Assignment - Go through the lines below and copy any that hold the string "computer".

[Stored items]
________________
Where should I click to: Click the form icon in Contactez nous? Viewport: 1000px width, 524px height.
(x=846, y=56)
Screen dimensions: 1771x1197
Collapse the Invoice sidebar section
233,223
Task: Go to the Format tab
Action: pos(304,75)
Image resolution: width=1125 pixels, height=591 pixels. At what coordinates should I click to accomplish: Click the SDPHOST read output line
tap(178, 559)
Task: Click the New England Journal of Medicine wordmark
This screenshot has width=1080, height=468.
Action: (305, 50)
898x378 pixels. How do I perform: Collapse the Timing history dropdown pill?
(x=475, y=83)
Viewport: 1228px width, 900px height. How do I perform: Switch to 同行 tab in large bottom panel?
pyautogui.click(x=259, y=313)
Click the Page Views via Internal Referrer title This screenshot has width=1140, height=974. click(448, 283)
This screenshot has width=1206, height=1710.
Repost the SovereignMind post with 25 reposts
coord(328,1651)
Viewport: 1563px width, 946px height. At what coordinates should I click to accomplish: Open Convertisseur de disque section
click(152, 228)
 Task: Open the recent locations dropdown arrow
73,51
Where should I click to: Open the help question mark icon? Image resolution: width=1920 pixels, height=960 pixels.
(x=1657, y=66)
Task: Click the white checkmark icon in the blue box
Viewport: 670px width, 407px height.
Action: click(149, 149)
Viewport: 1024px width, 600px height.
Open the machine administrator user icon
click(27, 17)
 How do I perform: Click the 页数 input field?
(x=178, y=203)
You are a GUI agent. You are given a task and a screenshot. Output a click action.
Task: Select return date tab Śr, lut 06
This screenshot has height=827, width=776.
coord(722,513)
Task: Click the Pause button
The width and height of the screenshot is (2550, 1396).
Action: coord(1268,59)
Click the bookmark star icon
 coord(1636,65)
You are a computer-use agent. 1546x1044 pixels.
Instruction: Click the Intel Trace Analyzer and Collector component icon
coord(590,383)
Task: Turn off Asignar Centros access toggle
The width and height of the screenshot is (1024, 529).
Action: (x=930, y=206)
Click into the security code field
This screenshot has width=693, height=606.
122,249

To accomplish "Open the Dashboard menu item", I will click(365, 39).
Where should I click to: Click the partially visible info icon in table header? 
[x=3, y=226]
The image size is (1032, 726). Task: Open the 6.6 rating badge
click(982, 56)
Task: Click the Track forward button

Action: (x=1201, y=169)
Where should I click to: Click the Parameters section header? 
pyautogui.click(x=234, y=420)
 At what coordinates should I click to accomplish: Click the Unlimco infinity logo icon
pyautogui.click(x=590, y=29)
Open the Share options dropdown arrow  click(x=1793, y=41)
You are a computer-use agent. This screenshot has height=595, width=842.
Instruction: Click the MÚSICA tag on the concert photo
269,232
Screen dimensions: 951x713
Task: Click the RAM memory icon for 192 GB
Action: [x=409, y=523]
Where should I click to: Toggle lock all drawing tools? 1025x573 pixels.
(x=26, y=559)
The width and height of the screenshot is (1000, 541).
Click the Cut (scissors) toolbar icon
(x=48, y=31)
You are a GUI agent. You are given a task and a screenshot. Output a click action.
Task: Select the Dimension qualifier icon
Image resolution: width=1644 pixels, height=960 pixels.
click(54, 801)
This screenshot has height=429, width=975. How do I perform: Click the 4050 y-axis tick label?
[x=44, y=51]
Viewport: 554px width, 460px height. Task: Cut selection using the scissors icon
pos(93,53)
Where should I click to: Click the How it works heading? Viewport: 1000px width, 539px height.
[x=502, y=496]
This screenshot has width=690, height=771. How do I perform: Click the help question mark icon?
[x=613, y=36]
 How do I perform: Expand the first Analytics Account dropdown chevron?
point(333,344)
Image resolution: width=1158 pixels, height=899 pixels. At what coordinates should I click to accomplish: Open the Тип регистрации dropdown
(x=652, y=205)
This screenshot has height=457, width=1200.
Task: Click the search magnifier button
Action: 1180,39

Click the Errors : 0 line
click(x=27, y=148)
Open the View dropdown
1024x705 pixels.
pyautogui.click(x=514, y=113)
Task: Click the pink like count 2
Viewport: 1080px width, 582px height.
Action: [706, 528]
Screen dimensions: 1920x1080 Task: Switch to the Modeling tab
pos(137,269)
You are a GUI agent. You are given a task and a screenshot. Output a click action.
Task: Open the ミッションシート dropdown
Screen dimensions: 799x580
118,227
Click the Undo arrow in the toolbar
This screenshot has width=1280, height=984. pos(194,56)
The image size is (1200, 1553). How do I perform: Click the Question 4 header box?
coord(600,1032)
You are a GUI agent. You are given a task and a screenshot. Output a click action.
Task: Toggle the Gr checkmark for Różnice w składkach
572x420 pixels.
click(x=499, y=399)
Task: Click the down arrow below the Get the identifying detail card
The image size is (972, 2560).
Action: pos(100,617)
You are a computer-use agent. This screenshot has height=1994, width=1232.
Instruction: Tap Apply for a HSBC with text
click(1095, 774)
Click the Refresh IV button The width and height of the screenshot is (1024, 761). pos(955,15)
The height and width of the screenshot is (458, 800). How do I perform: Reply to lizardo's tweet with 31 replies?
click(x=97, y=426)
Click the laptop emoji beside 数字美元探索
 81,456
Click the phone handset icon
________________
Answer area -
You are a computer-use agent. 1546x1044 pixels.
You are a computer-use agent. This screenshot has height=595, width=842.
You are a computer-use agent. This screenshot has height=1994, width=1232.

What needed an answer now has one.